Theraclone Sciences commences TCN-202 Phase 1 trial in CMV infection

Theraclone Sciences, Inc., a therapeutic antibody discovery and development company, announced today first dosing of subjects in a Phase 1 clinical trial of TCN-202, a broadly protective, fully human monoclonal antibody in development for the treatment of human cytomegalovirus (CMV) infection. While a relatively common virus, CMV transmission during pregnancy can cause permanent disabilities in children, and CMV infection can be life-threatening in individuals with weakened immune systems.    

"TCN-202 was discovered using Theraclone's I-STAR™ platform, which has demonstrated a unique ability to identify natural human antibodies with exceptionally broad biologic activity and therapeutic potential," said Clifford J. Stocks, CEO, Theraclone Sciences. "Broadly protective antibodies are important, as viruses like CMV are prone to mutations and, therefore, drug resistance. TCN-202 is directed against what we believe is a universal target within CMV variations, and this Phase 1 study is a significant step in bringing an important new treatment to patients with CMV infection."

"Complications of CMV infection are particularly significant in immunosuppressed individuals as well as in the setting of congenital infection, and TCN-202 has received Orphan Drug Designation for the latter," commented Eleanor Ramos, M.D., Chief Medical Officer, Theraclone Sciences. "We are excited to initiate the Phase 1 study of our antibody therapeutic in CMV disease and believe TCN-202 could fulfill the need for a safer and more effective therapeutic treatment for this disease."

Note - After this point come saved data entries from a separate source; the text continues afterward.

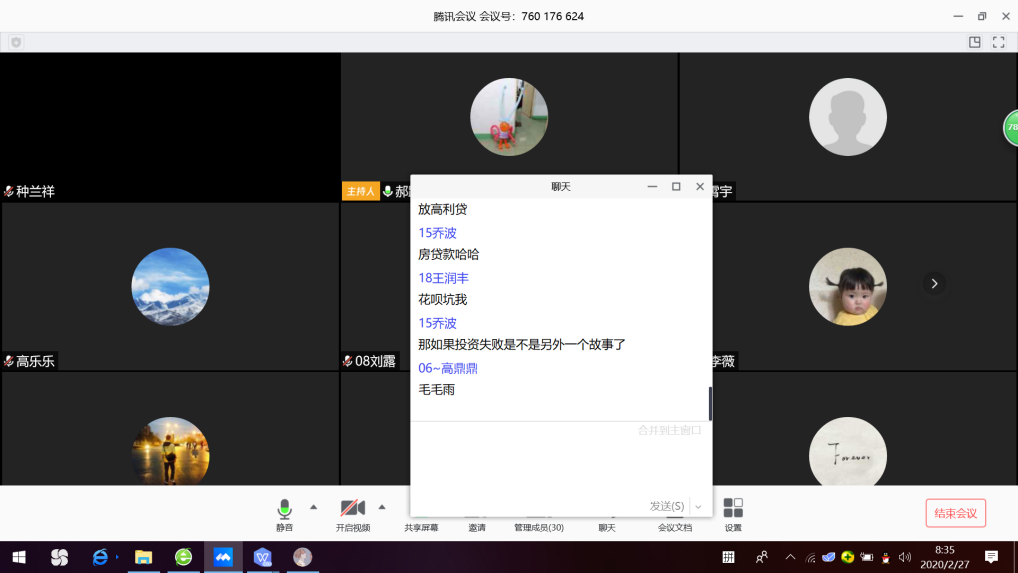Click the 发送(S) send button
The width and height of the screenshot is (1018, 573).
point(666,507)
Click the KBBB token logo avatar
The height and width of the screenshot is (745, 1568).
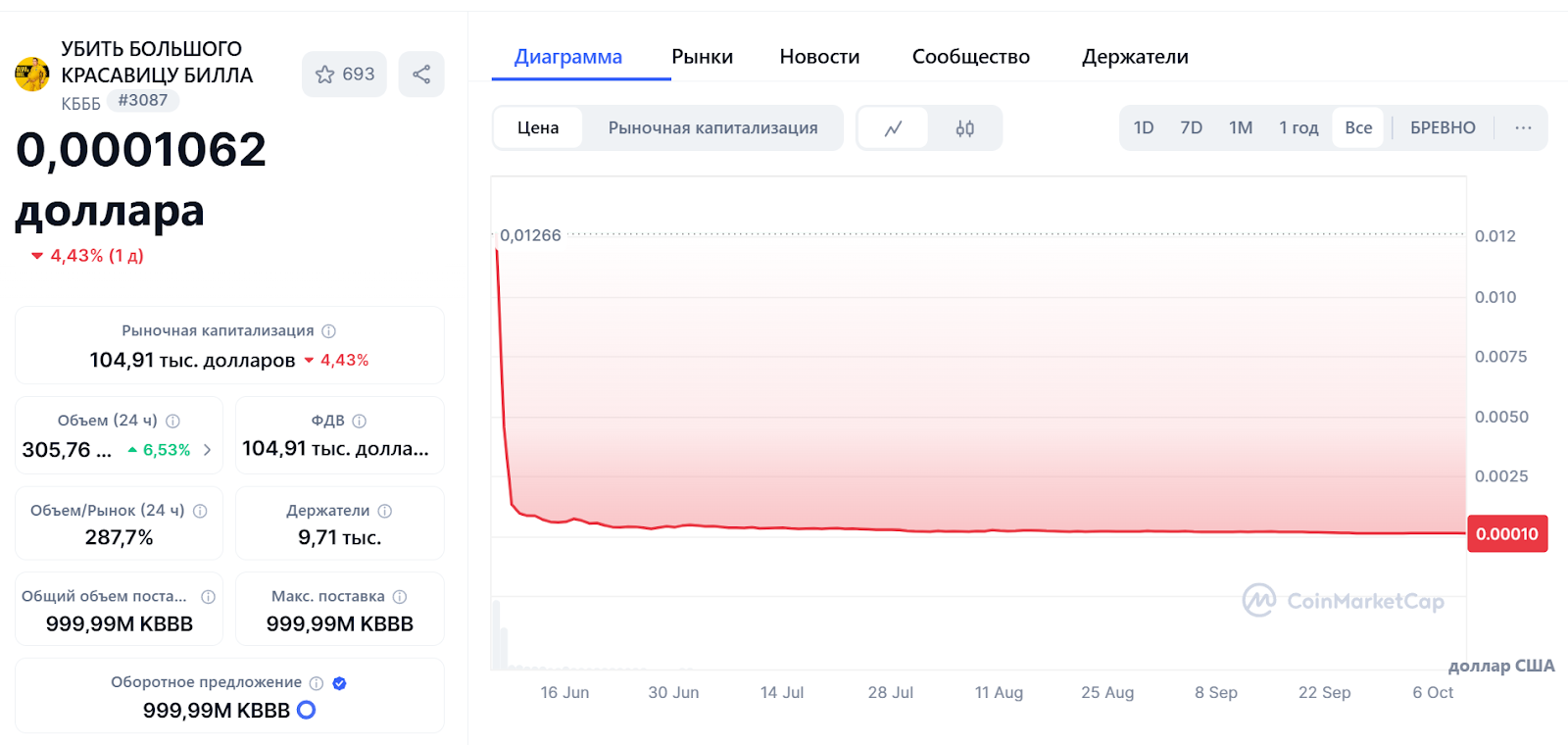point(32,74)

The randomized, double-blind Phase 1 dose-escalation trial in healthy adult volunteers will assess the safety profile of intravenous administration of TCN-202 as compared to placebo. The study will enroll up to 80 normal healthy volunteers at a single site in the United States and will provide safety, pharmacokinetic and immunogenicity data. Study results are expected in the first half of 2013.